In [4]:
from plotly import __version__
from plotly.offline import download_plotlyjs, init_notebook_mode, plot, iplot
import plotly.graph_objs as go
init_notebook_mode(connected=True)
from sklearn import tree
import numpy as np
import pandas as pd 

# [Decision trees](https://en.wikipedia.org/wiki/Decision_tree_learning)

### What is it?
It is non-parametric a classification / regression model.

### When do I use it?
I want to predict / classify a response variable based on arbitrary data. Be it countinous (regression problem) or categorical (classification problem) response.

### Why do I use it?
Its super-simple to setup. Its super-simple to explain to a customer.

### Why do I NOT use it?
Its easily over-trained (i.e. not robust). It is unstable regarding the data (small change in input data leeds to completely different model).

### Why do we even talk about it?
It is a good building brick to build realy good models from (e.g. random forests ,gradient boosting).

# How does it work?

We have a data-set of customers with some features and response variable Y = age. We want to be able to predict the age in order to offer them student / senior discount. And we would like to setup a set of questions which will lead us to the approximate age of a person.

Something like: 1] Does he like games? -> YES. 2] Does he also like gardening? -> No.

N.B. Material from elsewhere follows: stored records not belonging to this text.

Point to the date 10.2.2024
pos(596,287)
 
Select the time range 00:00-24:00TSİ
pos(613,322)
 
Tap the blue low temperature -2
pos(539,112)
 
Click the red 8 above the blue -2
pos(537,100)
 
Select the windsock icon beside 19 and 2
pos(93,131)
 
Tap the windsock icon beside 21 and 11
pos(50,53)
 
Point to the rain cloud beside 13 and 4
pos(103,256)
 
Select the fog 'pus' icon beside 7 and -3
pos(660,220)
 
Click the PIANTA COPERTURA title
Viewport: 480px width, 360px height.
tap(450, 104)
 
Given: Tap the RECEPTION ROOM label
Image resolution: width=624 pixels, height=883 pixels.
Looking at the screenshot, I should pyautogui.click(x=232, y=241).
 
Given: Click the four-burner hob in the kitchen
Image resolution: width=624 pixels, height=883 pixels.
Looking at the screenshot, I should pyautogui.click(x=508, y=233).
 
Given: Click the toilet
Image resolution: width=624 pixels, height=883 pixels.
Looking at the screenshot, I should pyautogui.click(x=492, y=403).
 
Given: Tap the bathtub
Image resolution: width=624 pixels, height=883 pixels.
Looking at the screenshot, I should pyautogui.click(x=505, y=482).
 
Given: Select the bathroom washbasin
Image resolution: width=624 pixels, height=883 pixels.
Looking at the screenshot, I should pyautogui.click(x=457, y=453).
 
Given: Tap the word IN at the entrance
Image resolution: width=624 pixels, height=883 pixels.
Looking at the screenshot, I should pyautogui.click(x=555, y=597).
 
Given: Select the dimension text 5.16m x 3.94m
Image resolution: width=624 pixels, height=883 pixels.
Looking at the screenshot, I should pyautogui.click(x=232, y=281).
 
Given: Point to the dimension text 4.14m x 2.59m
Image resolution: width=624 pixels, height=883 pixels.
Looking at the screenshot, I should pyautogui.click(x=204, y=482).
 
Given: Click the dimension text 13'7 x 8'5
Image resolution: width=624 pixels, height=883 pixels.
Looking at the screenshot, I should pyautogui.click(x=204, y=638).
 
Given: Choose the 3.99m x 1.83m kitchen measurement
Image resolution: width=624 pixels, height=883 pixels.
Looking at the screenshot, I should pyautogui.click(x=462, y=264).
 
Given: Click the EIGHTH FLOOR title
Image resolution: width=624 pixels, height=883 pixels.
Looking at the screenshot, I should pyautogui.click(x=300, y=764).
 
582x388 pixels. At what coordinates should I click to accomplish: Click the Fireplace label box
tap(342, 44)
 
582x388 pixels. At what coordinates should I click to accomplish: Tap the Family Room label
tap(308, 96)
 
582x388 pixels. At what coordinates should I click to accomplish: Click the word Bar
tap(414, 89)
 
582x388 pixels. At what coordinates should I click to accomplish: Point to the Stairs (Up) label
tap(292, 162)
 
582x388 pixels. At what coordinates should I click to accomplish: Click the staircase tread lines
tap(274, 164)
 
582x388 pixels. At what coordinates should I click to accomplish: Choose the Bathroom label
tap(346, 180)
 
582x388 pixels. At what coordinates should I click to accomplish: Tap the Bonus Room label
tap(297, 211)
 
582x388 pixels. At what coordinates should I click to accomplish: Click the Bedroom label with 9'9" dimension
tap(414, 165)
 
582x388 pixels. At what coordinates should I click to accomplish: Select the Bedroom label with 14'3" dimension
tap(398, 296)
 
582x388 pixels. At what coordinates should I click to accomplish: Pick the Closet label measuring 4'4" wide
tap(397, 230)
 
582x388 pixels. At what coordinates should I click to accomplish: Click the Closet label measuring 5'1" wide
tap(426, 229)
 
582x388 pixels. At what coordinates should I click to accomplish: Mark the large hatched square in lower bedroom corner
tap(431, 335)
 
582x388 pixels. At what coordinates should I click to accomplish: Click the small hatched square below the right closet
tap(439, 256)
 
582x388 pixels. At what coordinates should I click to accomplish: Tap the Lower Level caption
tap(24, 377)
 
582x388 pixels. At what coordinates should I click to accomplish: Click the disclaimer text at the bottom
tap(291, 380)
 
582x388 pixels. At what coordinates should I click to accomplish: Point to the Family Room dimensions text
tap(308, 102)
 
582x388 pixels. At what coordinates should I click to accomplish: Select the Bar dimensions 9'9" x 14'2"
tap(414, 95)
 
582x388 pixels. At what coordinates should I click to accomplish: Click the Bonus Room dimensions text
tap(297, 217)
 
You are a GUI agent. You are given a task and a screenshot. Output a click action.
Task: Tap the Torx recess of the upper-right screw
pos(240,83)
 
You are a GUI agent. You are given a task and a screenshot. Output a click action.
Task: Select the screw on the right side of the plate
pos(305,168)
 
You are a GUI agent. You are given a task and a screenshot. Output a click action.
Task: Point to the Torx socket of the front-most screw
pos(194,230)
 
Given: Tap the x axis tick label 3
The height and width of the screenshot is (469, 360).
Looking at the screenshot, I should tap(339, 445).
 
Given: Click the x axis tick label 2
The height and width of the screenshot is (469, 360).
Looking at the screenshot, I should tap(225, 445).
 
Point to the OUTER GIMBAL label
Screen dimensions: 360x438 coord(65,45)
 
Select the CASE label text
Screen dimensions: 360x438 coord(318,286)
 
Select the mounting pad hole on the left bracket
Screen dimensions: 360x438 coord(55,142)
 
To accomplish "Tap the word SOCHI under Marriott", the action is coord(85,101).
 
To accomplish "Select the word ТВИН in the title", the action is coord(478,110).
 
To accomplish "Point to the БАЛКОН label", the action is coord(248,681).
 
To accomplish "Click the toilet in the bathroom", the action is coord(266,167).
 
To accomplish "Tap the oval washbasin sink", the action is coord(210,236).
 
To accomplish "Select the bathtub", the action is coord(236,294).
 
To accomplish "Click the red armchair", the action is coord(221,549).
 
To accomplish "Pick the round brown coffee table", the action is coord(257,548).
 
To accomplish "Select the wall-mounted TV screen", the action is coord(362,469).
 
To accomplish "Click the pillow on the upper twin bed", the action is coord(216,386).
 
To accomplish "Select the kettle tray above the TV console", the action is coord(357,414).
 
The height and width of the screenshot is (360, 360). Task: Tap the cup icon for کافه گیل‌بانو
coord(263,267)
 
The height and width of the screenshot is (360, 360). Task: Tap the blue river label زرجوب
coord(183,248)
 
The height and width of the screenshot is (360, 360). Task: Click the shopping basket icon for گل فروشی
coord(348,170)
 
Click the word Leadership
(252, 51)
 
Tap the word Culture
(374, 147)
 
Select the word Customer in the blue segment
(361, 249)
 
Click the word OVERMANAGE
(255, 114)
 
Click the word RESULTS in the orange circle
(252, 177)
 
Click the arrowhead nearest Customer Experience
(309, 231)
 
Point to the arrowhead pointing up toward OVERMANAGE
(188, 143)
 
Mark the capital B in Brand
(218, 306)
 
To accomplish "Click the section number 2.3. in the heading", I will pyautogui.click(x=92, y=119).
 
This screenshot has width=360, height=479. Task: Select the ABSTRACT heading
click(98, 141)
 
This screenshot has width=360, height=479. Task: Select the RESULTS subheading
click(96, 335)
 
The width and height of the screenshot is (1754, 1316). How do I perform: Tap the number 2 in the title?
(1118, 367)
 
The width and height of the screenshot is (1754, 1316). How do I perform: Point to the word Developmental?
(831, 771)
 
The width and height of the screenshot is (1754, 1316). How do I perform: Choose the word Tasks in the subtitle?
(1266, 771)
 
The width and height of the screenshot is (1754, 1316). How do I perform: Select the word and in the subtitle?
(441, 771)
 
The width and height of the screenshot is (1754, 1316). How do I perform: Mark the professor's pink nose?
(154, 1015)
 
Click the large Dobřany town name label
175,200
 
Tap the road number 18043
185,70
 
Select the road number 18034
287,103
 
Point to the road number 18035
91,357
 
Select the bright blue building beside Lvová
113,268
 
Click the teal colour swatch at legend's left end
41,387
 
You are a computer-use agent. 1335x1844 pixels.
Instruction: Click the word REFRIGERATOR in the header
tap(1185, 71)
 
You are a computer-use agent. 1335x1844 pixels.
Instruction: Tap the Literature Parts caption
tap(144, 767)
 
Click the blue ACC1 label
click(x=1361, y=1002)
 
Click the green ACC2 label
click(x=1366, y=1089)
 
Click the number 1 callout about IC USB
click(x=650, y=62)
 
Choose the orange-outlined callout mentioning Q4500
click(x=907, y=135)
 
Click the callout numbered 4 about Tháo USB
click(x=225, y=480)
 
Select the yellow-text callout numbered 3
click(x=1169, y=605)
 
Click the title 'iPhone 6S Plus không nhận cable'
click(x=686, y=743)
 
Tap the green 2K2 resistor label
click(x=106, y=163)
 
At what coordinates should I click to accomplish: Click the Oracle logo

Then he is about 14!


**Note:** The questions are called internal nodes. The final nodes are called leafs.


Our data are:

browsed cell phones | browsed video games | browsed gardening | Age
------------- | ------------- | ------------- | -------------
Yes  | Yes | No | 13
Yes  | Yes | No | 11
Yes  | No | No | 27
Yes  | Yes | Yes | 43
No   | No | Yes | 68
Yes  | No | Yes | 72
No  | No | Yes | 57
yes  | Yes | No | 16

Now we need to find out what feture to ask for first. That should be one, that splits our data the most. That we do through minimizing impurity. 

## Math background

Impurity measures how badly is the data at node $Q$ separated by given feture and break point $\theta$. It is defined as:

$G(Q, \theta) = \frac{n_{left}}{N_m} H(Q_{left}(\theta)) + \frac{n_{right}}{N_m} H(Q_{right}(\theta))$

Where $Q_{left}$ represents the left side of the node. The inpurity function $H()$ can be defined in more ways. We will take the Gini inpurity which is defined as:

$H(Q_i) = \sum_{k} p_{ik}(1-p_{ik})$, where
$p_{ik} = \frac{\sum_{x_j \in Q_i}I(y_j = k)}{N_i}$,

where k = possible values of response variable, i = index of left or right node split. Q_i represents data in that split. x_j represents predictor values. y_j represents response values. N_i = total number of data points in Q_i. I(x) = identity function. 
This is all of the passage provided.